When requesting entries from a feed of which some entries are already available, it would be nice to compactly encode that information and attach it to the request, so that no superflous data is sent. In general it is not necessary to encode all available entries, it is sufficient to encode all (or most) entries that are part of the certificate pools of the requested data. This can be done by transmitting numbers and specifying what kind of function to apply to those numbers to yield a set of sequence numbers that do not need to be transmitted. Those functions would be very similiar to the computation of certificate pools in the first place. I haven't designed a concrete set of functions to use, but I'm confident that this approach works and allows describing large feed subsets in very little space (which is possible because we don't need to encode arbitrary subsets of the numbers between 0 and 2^64 but rather subsequences of certificate pools, of which there are far fewer).
Aside from not transmitting entries in the first place, there's also the option of transmitting only parts of the entries and letting the client reconstruct them. This is possible to different degrees for different requests, some opportunities:

if the client knows the sequence numbers it will receive, they can be completely omitted
backlinks to entries the client already stores (or that have been sent previously as part of the answer to the request) can be omitted

this is another reason why it is valuable for a client to compactly tell the server about entries it already has


payload hashes can be omitted if the payload itself is also transferred
since most (or even all) entries should begin with a zero tag, the tag can frequently be omitted as well
signatures can never be omitted

Some of these omissions require more computational effort to reconstruct than others, so clients should be able to specify which omissions they expects.
It might make sense to distinguish between sending verified and unverified entries. Somewhat related, peers might want to track the quality of service provided by other peers (amount of data sent, latencies, amount of invalid data). They could use this information to deprioritize connections, and it might also be a possibility to extend the topology layer and the pss with this information to propagate information about low-quality peers. Then again, this discriminates against resource constrained peers. Generosity and solidarity may be better reactions than shunning and sanctioning.
Leyline-specific replication

Beyond the sequence number based replication of leyline-core, leyline might provide additional information (comparable to e.g. the "type" or "timestamp" attributes of ssb messages). These will be chosen in a way that leads to compact representation of content-based partial requests (like "All entries of type foo"). It should be possible to combine them with the leyline-core based requests (e.g. "The 20 newest entries of type foo").
Some sketches of possible things that could be used for filtering:

claimed timestamp (not sure whether timestamps should make it into leyline, and if they do, they'll be optional)
type (conceptually, the type could be a list of integers (remember that the set of utf8 strings is a subset of the set of integers), e.g. ["githubclone", "issue", "comment"], and you could request "Every type whose first entry is 'githubclone'", or "Every type whose first entry is 'githubclone' and whose second entry is 'issue'", and so on. Or even "Every type whose first entry is lexicographically sorted between 'github' and 'gitfoo'".)
topics (unique identifiers, each message could specify any number of topics it belongs to)

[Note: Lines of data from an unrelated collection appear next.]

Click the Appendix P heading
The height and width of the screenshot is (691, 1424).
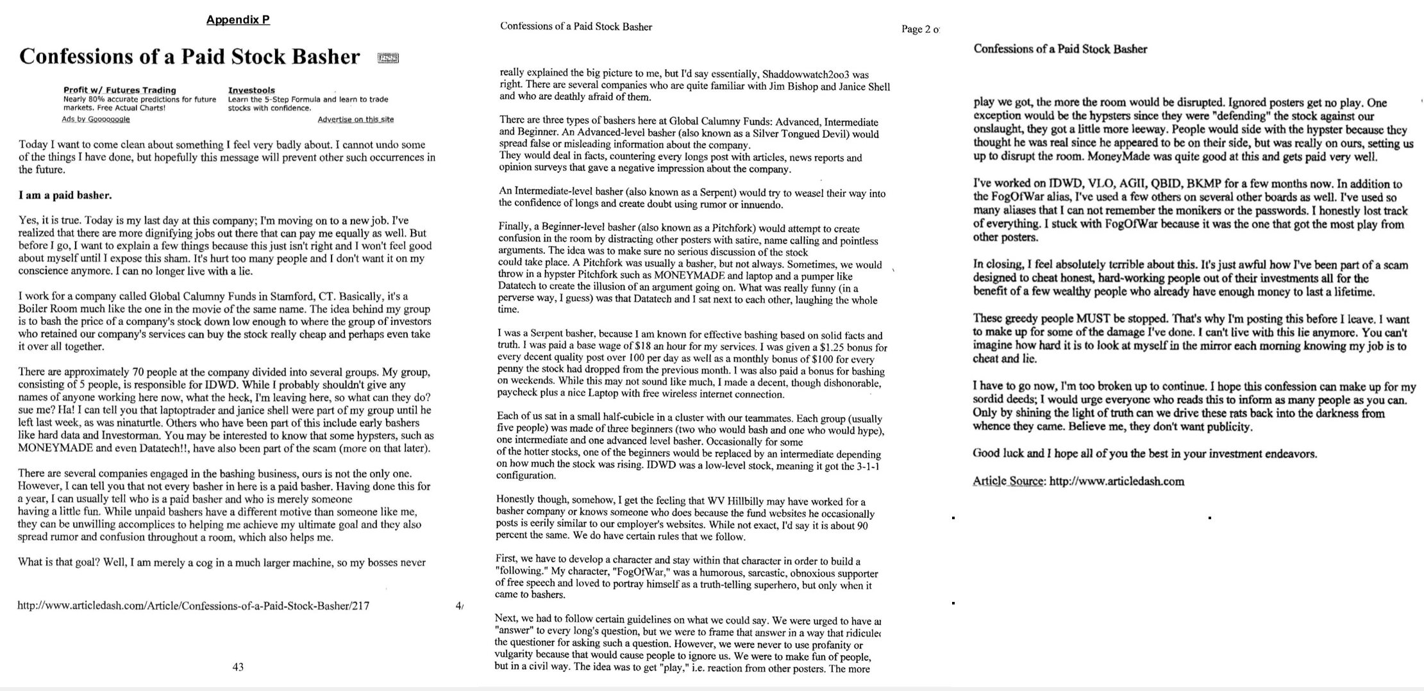(x=238, y=20)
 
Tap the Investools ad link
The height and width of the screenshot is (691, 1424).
(x=251, y=90)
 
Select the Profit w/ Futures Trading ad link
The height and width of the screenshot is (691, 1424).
(x=119, y=90)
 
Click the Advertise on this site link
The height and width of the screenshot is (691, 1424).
(x=355, y=119)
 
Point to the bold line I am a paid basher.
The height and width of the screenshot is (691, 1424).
(x=65, y=195)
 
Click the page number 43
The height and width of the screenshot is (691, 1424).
(x=238, y=667)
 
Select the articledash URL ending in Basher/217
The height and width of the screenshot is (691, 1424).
(x=193, y=605)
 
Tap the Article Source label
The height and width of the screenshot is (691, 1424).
(x=1009, y=481)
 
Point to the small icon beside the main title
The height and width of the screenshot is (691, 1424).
(x=388, y=58)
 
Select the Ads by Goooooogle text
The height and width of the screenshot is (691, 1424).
(x=96, y=119)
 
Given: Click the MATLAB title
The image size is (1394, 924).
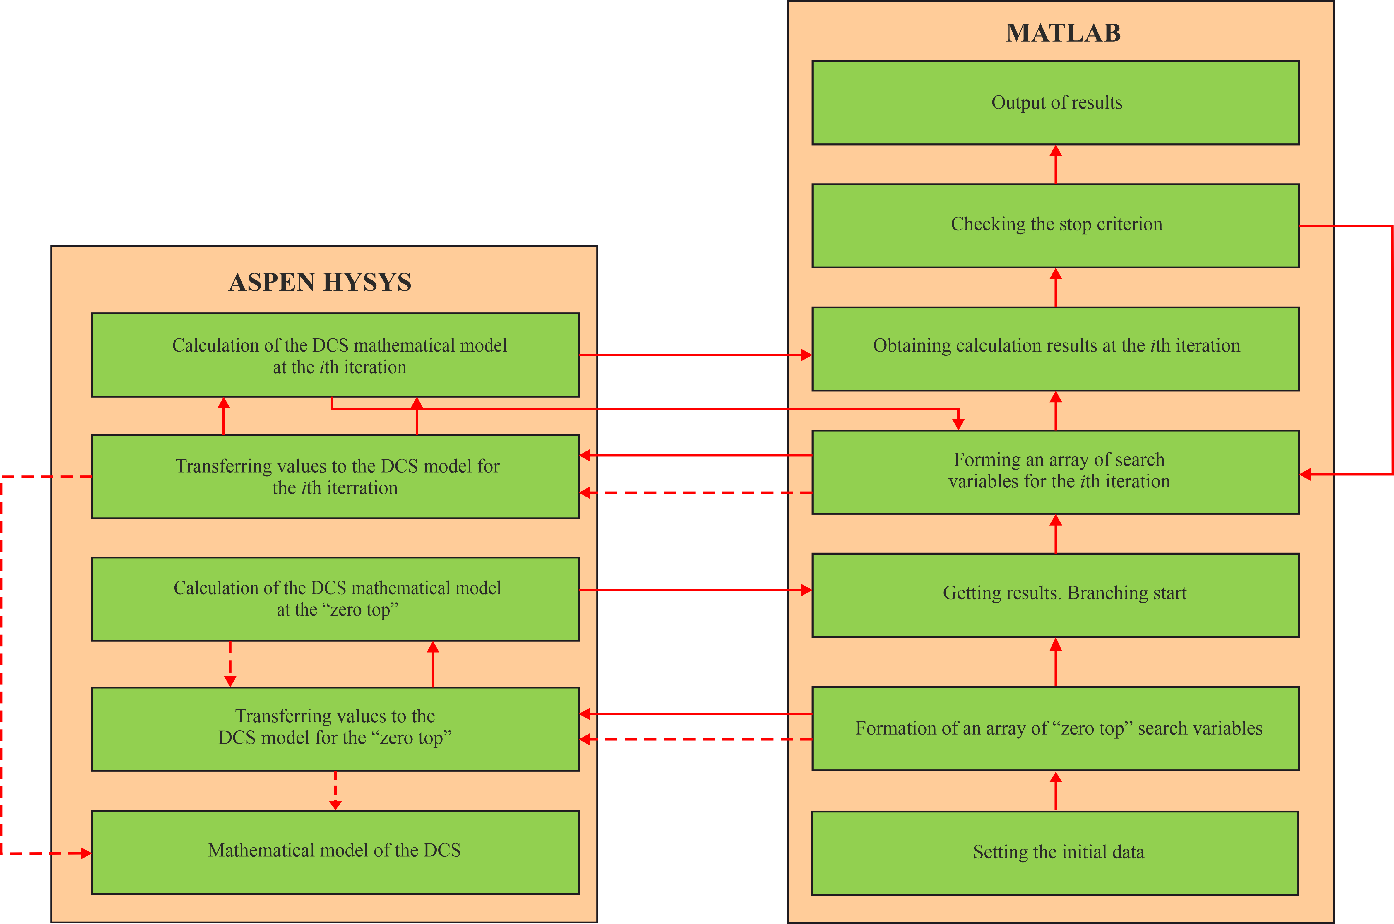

More abstractly, partial requests could be viewed as (unions of) ranges over a totally ordered (and possibly dense) universe. Note that this is totally stolen from SUB-2-SUB and it might even make sense to reuse its topology construction.
With these ranges over some universe, it might be possible that a peer can provide entries from a subrange but not the full range. Depending on how leyline will define the universe this might lead to tricky situations where the client doesn't know whether the subranges it got add up to the full range. This knowledge however is necessary to yield the data to the application layer. This might mean that peers should only answer a range request if they indeed have all data in that range. On the other hand, it feels unintuitive to not send data the client wants.
Another relevant aspect here: Is it possible to tell a peer that you request some range but already have all the data from a certain subrange, so that this data isn't sent redundantly? In some cases this might be achieved by splitting the range into multiple subranges that do not include over the subranges already available. Defining the universe in a way that this is always possible could be difficult, also this results in larger overhead in the encoding of this information. It seems like a lot of these decisions will come down to finding a compromise between sufficiently expressive filter criteria and efficiently encodable filter criteria. This will be fun.
This kind of information will not only be used for requests, but will also make up large parts of the VICINITY profiles. Since those are of limited size, a peer likely can not include encodings of all its subscriptions. Instead, the peer will need to decide on subsets (whether heuristically or randomly is of course up to the implementation and can't be prescribed). A peer could even initiate replication based on a VICINITY profile, saving round trips (though this violates the layering of these abstractions). It might be advantagous for both the peer and the overall network topology to send different such profiles to different peers.
Another interesting decision regarding the vicinity profile is whether to include the newest sequence number matching the subscription that the peer already has (note that this is another thing that becomes more complicated if partial responses are allowed). This could indicate to other peers whether they would actually benefit from exchanging information. If you receive a profile that indicates that the peer has newer entries for something you are interested in, that's a strong incentive to start replicating with that peer. If the profile is at the same state as your own data, then replication becomes uninteresting (but still the overall topology quality likely increases if you keep the connection). If the peer is not up to date, there's little incentive for a selfish peer to start replicating, but replication is clearly beneficial from a global point of view (and again, the quality of the topology rises). So in some sense, there's no clear value in adding the newest sequence data, but on the other hand it's very cheap and it might prove useful to resource-constrained peers.
Leyline-core supports partial log subscription (unlike ssb), so it makes sense that this section explores how to leverage this. But in some sense, partial subscriptions are rather selfish. Instead of donating your resources to replicate a fellow human's data, you only replicate the bare minimum you need for yourself. Then again, for resource-constrained peers this might be the only sensible option to participate in the network. Full subscription can be seen and implemented as a special case of partial subscription, but there are actually some mechanisms that can make full subscriptions more efficient than partial subscriptions, namely data structures for approximate member queries (AMQs) such as bloom filters or quotient filters. All fully subscribed logs can be put into an AMQ and then be sent to a peer, which is much more efficient than an uncompressed encoding (this is especially useful for space-constrained VICINITY profiles). The peer can then respond with the newest sequence number for all feeds in the AMQ that it is interested in. This results in negligible cost for false positives.
AMQs are not suitable for range queries, since the receiver can't possibly check for all subranges of the ranges it serves whether they are in the AMQ. Even for range queries, AMQs can still be used to trade bandwidth for latency: First send an AMQ containing all relevant logs, wait for a response indicating which of those AMQs the other peers has, then send only the range queries regarding these logs.
If there exists a probabilistic, space-saving set representation that preserves the hierarchical containment relation of ranges over a universe, then this would be useful for leyline. Unfortunately I'm not aware of any such data structure.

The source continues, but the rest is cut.